La ONU admite que "en algunas zonas la lucha reúne las características de un conflicto armado no internacional" Tres periodistas y cuatro guardias de seguridad murieron ayer en el asalto a la sede de la televisión siria progubernamental Al Ikhbariya, de cuya autoría Damasco responsabilizó a supuestos terroristas mientras los rebeldes apuntaron a desertores del régimen.
LAEDICION.NET.-:/ Redacción.-Además de las víctimas mortales, nueve personas resultaron heridas y siete más fueron secuestradas durante el ataque, que comenzó a las 04:30 contra el edificio en el que se ubica el citado canal, en la zona de Jan al Shih, 35 kilómetros al suroeste de la capital.
Según el Gobierno sirio, "un grupo terrorista armado" perpetró el ataque contra la emisora, donde supuestamente asesinó a las víctimas e hizo estallar artefactos explosivos. La televisión oficial mostró imágenes de la sede, destrozada por las explosiones con varias paredes derruidas y otras en pie que presentaban impacto de balas.
El ministro de Información, Omran al Zubi, calificó el ataque como "la peor masacre contra la prensa y la libertad de expresión", prometió que el suceso no quedará impune y aseguró que la transmisión del canal por satélite continuará. Al Zubi responsabilizó también de lo ocurrido la UE y las organizaciones árabes e internacionales, a las que acusó de orquestar "campañas de provocaciones" y sancionar a los medios de comunicación del país.

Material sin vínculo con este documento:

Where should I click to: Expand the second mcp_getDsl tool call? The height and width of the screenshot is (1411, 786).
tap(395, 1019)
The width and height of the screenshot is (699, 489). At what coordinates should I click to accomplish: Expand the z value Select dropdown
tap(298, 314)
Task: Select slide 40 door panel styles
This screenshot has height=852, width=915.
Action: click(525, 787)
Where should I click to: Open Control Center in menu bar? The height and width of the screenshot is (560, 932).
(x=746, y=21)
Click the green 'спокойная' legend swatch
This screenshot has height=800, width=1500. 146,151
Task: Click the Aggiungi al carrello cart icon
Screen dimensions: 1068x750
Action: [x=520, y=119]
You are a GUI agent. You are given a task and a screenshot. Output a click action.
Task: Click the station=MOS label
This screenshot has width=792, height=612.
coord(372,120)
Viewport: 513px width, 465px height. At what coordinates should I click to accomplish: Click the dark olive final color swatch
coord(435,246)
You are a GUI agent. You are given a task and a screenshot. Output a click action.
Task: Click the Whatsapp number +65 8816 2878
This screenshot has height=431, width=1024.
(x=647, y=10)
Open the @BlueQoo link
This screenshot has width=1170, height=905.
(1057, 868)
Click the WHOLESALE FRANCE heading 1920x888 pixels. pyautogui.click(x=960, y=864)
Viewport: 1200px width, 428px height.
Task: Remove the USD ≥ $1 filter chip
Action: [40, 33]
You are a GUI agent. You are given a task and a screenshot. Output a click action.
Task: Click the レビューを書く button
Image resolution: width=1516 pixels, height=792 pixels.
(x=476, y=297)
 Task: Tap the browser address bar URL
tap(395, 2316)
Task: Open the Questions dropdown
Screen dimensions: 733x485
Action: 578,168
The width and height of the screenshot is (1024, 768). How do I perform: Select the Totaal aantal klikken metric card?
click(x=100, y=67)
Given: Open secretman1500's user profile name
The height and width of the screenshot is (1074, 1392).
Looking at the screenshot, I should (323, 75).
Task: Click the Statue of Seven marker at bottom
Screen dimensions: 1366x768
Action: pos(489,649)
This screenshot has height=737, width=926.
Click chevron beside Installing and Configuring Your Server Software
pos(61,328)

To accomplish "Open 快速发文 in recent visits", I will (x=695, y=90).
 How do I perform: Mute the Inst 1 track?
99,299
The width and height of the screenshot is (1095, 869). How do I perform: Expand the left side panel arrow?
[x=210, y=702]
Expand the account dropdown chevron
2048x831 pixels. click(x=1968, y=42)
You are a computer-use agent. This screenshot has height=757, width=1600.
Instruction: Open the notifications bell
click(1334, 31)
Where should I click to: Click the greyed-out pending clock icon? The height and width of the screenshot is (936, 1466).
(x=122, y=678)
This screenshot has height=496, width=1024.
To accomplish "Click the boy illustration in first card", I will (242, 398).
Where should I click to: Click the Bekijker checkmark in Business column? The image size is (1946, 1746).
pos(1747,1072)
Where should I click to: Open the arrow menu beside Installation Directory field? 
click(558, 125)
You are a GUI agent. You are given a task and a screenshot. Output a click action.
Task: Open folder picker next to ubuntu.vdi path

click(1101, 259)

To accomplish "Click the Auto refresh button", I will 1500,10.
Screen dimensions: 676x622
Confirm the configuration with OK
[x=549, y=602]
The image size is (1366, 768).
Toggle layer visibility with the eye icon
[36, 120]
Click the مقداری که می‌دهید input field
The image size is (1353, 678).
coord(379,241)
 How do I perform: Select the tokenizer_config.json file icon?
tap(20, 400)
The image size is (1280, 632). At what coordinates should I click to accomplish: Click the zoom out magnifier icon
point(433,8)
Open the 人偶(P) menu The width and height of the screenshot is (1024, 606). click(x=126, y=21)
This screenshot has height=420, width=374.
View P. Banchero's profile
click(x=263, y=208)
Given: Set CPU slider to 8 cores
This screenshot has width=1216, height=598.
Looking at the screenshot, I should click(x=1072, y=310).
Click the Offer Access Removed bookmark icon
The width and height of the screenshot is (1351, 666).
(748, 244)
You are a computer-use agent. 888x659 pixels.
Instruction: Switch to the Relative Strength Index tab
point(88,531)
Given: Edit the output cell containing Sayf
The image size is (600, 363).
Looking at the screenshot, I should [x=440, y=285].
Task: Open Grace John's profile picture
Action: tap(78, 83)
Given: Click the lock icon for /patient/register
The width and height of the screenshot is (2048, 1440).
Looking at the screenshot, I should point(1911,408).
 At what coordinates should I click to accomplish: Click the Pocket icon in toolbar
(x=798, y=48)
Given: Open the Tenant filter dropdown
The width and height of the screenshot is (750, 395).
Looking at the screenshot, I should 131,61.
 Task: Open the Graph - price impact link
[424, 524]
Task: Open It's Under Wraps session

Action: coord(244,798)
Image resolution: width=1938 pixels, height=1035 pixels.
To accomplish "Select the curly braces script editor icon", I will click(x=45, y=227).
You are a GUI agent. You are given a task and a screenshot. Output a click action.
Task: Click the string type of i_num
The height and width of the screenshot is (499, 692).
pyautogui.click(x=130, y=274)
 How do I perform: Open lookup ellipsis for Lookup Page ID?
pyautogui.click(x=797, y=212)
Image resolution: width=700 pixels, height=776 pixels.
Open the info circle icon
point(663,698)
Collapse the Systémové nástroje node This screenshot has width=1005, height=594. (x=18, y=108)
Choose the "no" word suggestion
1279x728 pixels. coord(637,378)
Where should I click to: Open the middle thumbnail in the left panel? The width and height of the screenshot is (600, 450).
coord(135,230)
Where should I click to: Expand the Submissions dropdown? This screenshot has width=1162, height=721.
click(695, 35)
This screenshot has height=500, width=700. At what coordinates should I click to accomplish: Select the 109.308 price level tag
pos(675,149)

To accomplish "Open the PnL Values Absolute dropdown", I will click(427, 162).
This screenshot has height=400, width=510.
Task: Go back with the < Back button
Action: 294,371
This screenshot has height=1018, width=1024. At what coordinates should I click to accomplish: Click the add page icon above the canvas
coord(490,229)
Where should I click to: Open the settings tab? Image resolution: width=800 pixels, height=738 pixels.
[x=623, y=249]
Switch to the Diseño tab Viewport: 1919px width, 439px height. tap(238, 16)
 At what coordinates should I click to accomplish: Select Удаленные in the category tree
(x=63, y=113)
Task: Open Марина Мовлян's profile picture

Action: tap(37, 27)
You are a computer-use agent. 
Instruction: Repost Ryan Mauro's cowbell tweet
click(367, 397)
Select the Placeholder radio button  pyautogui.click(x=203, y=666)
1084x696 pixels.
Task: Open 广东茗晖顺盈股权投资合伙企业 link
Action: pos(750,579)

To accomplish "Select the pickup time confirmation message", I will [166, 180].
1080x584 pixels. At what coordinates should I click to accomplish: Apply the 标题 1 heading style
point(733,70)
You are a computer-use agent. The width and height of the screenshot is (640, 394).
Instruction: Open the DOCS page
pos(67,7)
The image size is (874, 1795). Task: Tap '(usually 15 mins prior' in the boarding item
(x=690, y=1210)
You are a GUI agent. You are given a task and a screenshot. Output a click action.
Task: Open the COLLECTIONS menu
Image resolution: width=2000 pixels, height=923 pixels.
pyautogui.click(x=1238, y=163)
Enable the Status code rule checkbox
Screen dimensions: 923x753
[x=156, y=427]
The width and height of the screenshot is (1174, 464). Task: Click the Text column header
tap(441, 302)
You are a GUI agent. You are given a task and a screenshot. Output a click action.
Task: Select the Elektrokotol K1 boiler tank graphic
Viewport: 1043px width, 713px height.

Una versión diferente presentó el opositor Ejército Libre Sirio (ELS), cuyo lugarteniente, el coronel Malek Kurdi, dijo por teléfono desde Turquía que fueron militares desertores de la Guardia Republicana, uno de los cuerpos de élite del régimen, quienes perpetraron el asalto. Según su versión, en las últimas horas un grupo de militares decidió desertar y llevar a cabo una operación contra el régimen, algo que suelen hacer los soldados disidentes cuando se unen a las filas rebeldes, agregó.
Los atacantes utilizaron lanzagranadas y armas ligeras en la sede de la televisión, donde hubo una fuerte explosión por el impacto de una granada en un almacén de municiones. "En las televisiones (gubernamentales), suele haber grupos de la Guardia Republicana que velan por estos canales, y en sus sótanos guardan municiones y explosivos", aseguró el lugarteniente.
Kurdi subrayó que los autores del asalto huyeron sin sufrir bajas y que éstos no se coordinaron con el ELS, lo que justificó el ataque por la política de "desinformación" de Al Ikhbariya.
Por su parte, el opositor Observatorio Sirio de Derechos Humanos señaló que las fuerzas del régimen bombardearon la zona de Jan al Subul, en la periferia de la ciudad de Idleb, escenario también de combates contra el ELS. El grupo apuntó la muerte ayer de una treintena de personas en el país, si bien esta información no ha podido ser verificada.
La organización Human Rights Watch denunció ayer que las fuerzas del régimen sirio disparan de forma indiscriminada y detienen a civiles que intentan cruzar la frontera y refugiarse en países vecinos.
El presidente del país, Bashar al Asad, admitió el martes en un discurso que el país se encuentra en "un verdadero estado de guerra", opinión que ayer compartió con matices la comisión internacional auspiciada por la ONU para investigar las violaciones de derechos humanos cometidas en el país.
Según el informe actualizado presentado por ésta ante el Consejo de Derechos Humanos en Ginebra, "en algunas zonas la lucha reúne las características de un conflicto armado no internacional".
Éste "es el término legal para hablar de una guerra civil", explicó en una posterior conferencia de prensa Karen Abu Zayd, integrante de la comisión que preside el jurista brasileño Sergio Paulo Pinheiro. Es la primera vez que una instancia de la ONU habla directa o indirectamente de "conflicto armado" para referirse a Siria.